Bei Rüdiger Heescher auf facebook kann man heute folgendes lesen:
Vor einigen Stunden >>auf Phoenix zum Papst Besuch auf Lesbos kommentieren die Moderatoren von Phoenix, dass sich der Papst gestern mit dem kommunistischen Präsidentschaftskandidaten der Demokraten Sanders getroffen habe und heute sogar wieder mit dem kommunistischen Präsidenten Tsipras von Griechenland. Man hat bei beiden ausdrücklich „kommunistisch“ hervorgehoben. Der Papst trifft sich nur mit Kommunisten. Schändlich!<<
Ich hatte neulich mit Bezug auf Böhmermann geschrieben: Es gibt eine nicht unerhebliche Anzahl jener, die sich über die offensichtlich überzogenen und völlig unglaubwürdigen Attribute aufregen, mit denen Böhmermann Herrn Erdogan belegt hat. Ich hatte geschrieben, dass die Kampagnenfürsten der deutschen Medien zum Beispiel das Griechenland des Aufbruchs vor einem Jahr (Varoufakis) mit Schmähbegriffen überzogen haben. Ein inhaltliche Auseinandersetzung fand nicht statt. Man erregte sich über Varoufakis, weil er mit seiner Frau auf der Terrasse seines Hauses zu Abend aß und sich dort fotografieren ließ.

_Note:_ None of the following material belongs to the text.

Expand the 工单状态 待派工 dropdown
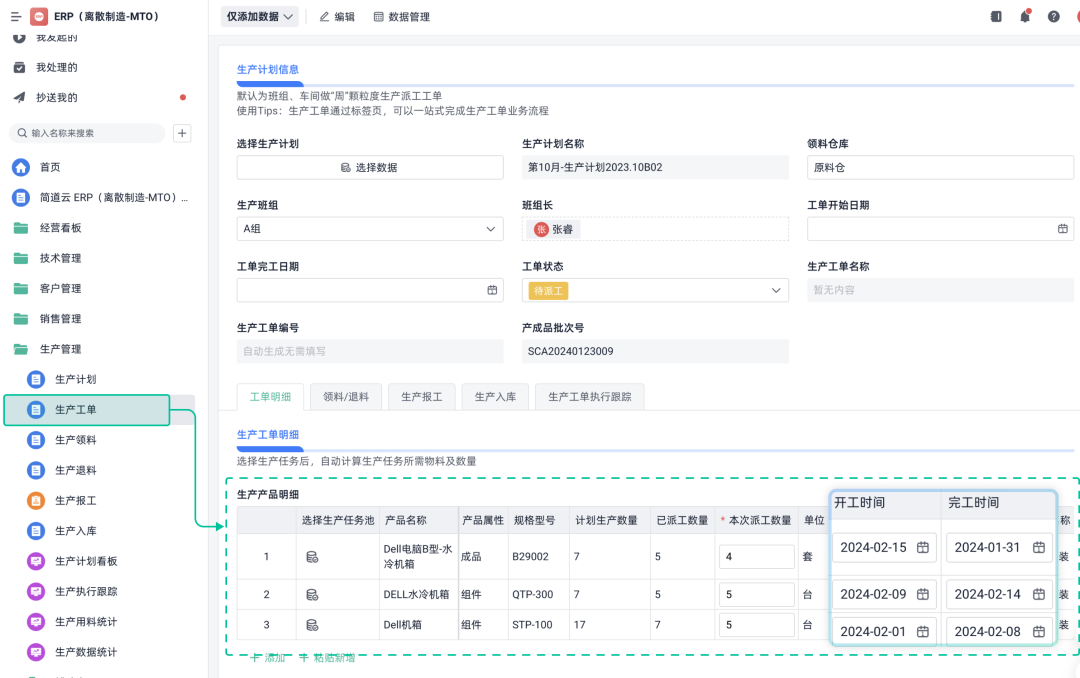This screenshot has width=1080, height=678. 654,290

Böhmermann benutzt absurde Etiketten wie Ziegenficker, aber die tägliche Dosis an Linkenbashing wird kaum noch wahrgenommen. Rüdiger Heescher jedoch ist es aufgefallen, denn der Böse in der neoliberalen Welt ist nicht der Ziegenficker, sondern der Kommunist.
Die neoliberale Presse stigmatisiert permanent Menschen, die sich mit den Neolibs nicht abfinden wollen, die noch eine andere, humanere Welt anstreben – die Verteufelung von allem, was als Links angesehen werden könnte, regt kaum noch jemand auf, aber das sogenannte Gedicht von Böhmermann – damit kann man Gemüter erhitzen.